# snake hole going under house



## nikeman (Nov 8, 2010)

I have seen more black snakes than usual this year and the other day one was sitting on my driveway when I got home and took off under my hose reel in my flower bed beside my house. When I went to look it was gone and I found a hole going down and under the house right behind the hose. Can I just stuff dirt back in the hold and get rid of the snake. I'm 99% sure it's not poisonous and is just a black racer.


----------



## GrayHair (Apr 9, 2015)

Whether a black racer or black rat snake, he is there for food. Besides loss of habitat, one main reason for a population increase is an increase in food. A racer eats more than mice, but unless you've seen and increase in frogs or small birds in your yard, I'd say you have more rodents this year and are hosting a member of Mother Nature's pest control team.

If you saw him during the day, I'd say it's most likely a racer and if it was _FAST_, that's another vote toward being a racer. I think rat snakes are more efficient against rodents, but you take what's available to combat a potential horde.

Just my 2_¢_.


----------



## nikeman (Nov 8, 2010)

This past weekend I saw a larger black snake up in a tree eating a baby bird while being attaked by about 6 adult birds.

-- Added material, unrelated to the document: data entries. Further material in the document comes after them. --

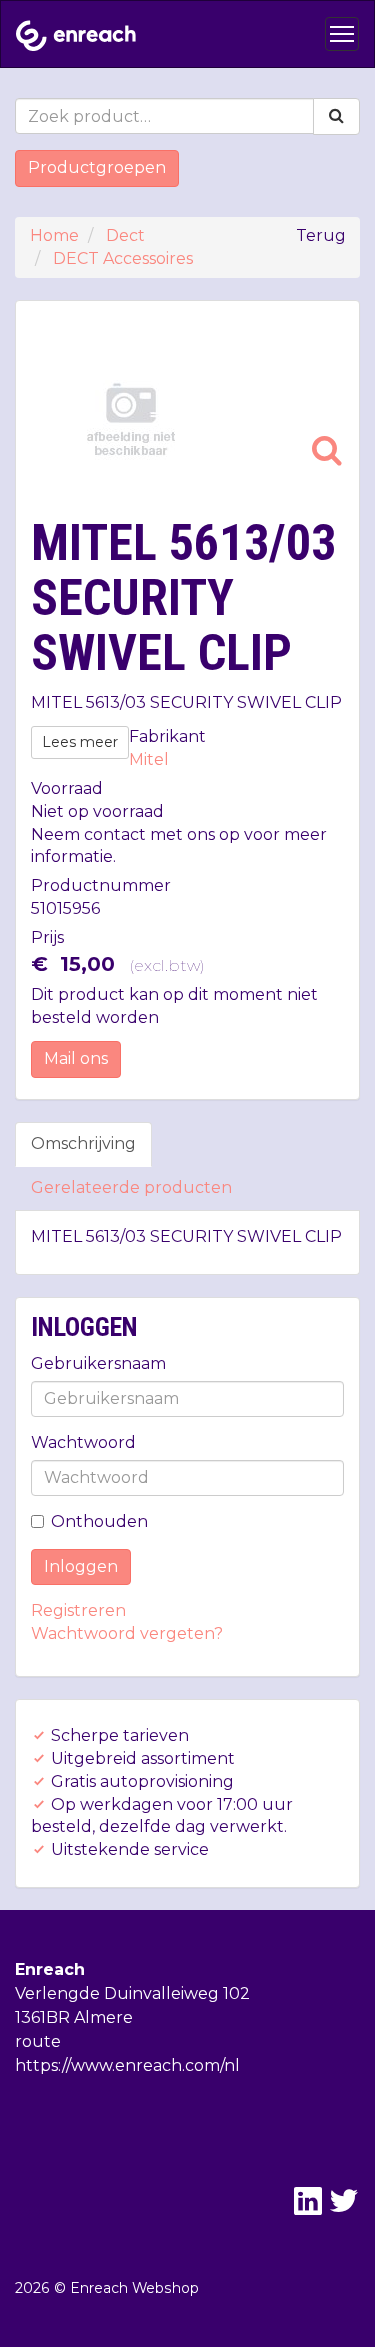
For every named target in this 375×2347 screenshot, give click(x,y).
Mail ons (76, 1058)
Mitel (149, 759)
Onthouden (99, 1521)
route (38, 2041)
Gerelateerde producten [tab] (131, 1187)
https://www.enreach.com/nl (127, 2065)
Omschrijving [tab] (83, 1143)
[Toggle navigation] (342, 34)
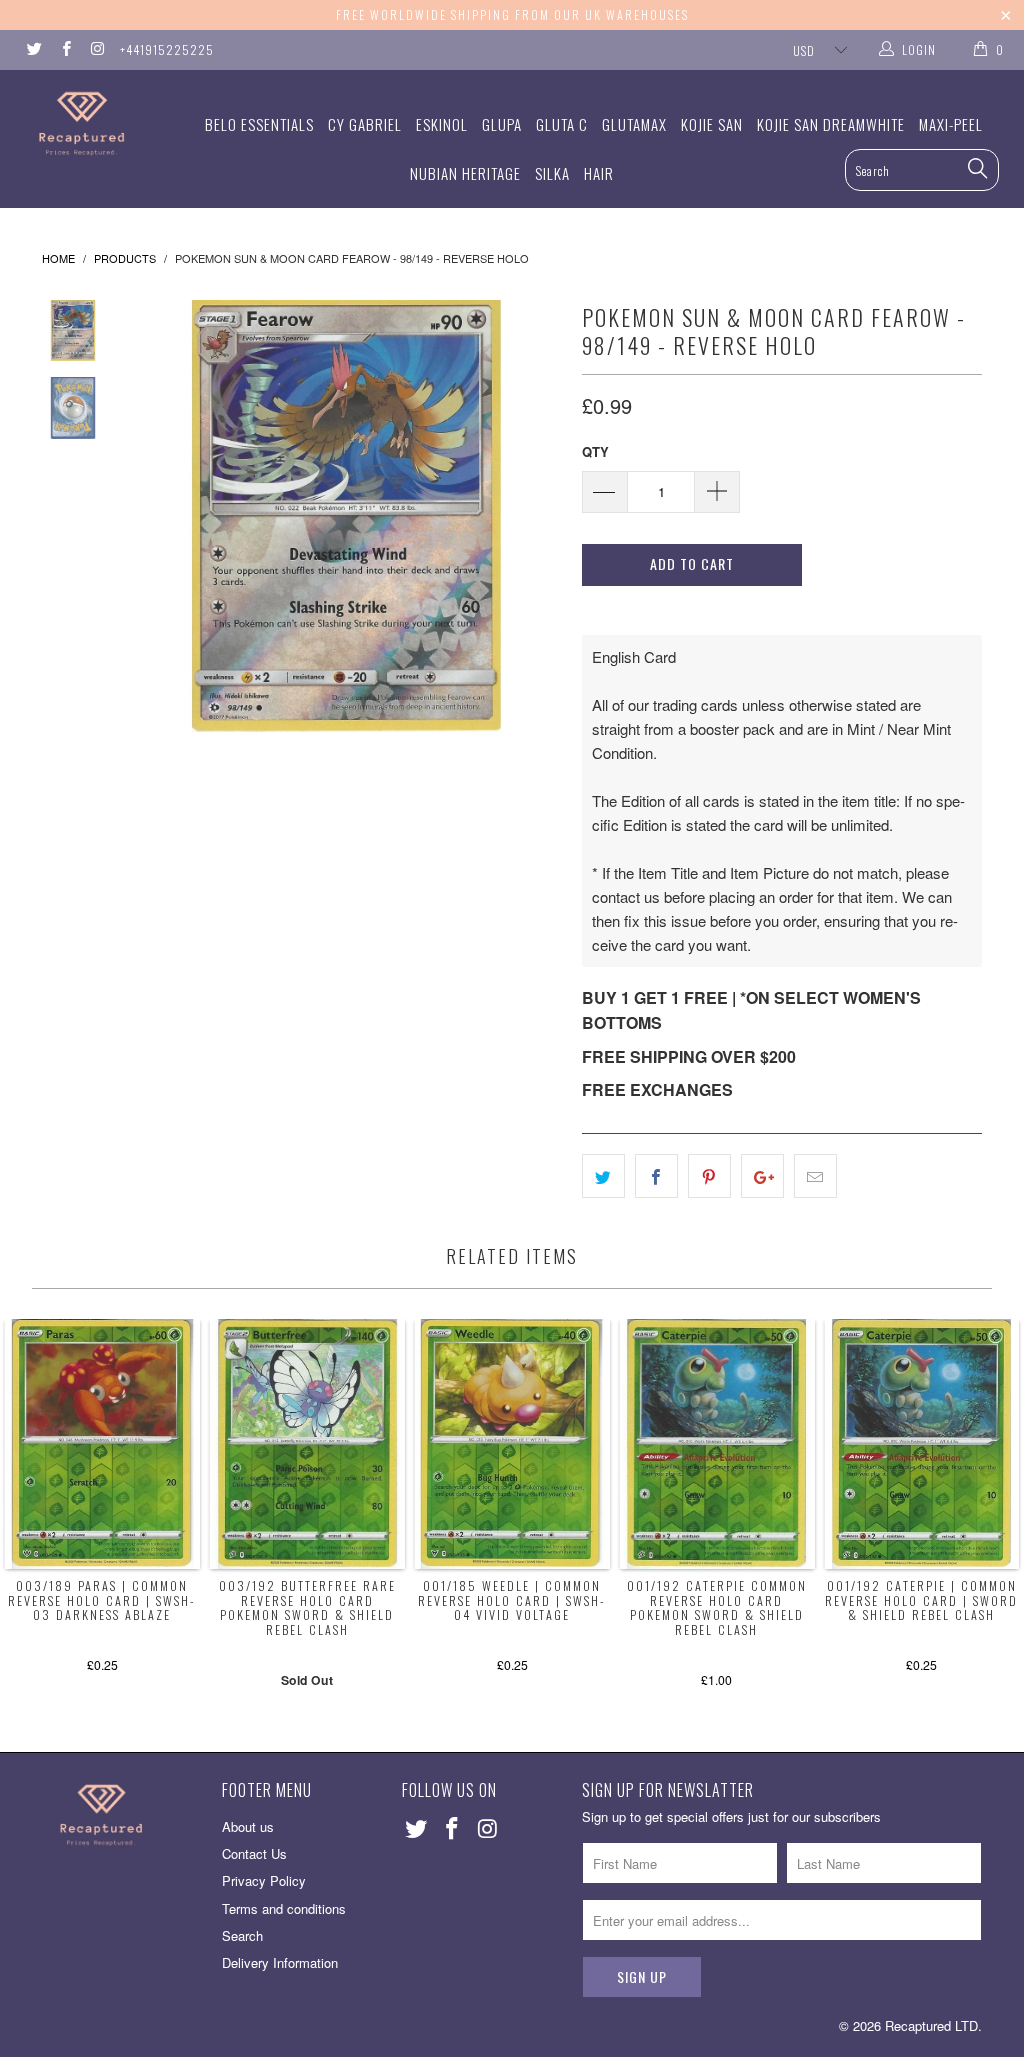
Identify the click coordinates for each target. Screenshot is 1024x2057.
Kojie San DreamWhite (831, 124)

The birds knocked it half way out of the tree with tHe bird still in its mouth. Then 5 mins later the birds went crazy again and the snake was back at the nest!! I don't mind the snakes I just don't want them messing up mY house.


----------



## steveMac (Jun 2, 2015)

I would not be able to stay in my house! Oh dear this is scaring me just reading it!


----------



## nikeman (Nov 8, 2010)

steveMac said:


> I would not be able to stay in my house! Oh dear this is scaring me just reading it!


I don't mind snakes as long as they aren't venomous and getting close to my kids or dog. I happen to know their aren't many poisonous snakes in va. I have seen a few more frogs this year also. I have a frog I call my buddy because it's always in my flower beds in my way when I'm weed eating to the point I have to sometimes pick it up and move it to the woods so I won't kill it. We have stray cats around who's population was reduced last year so I'm guessing the increase in other animals has to do with that.


----------



## Jpickens (Jun 24, 2015)

*Snakes can climb...*

There was a nest here before, not anymore.


----------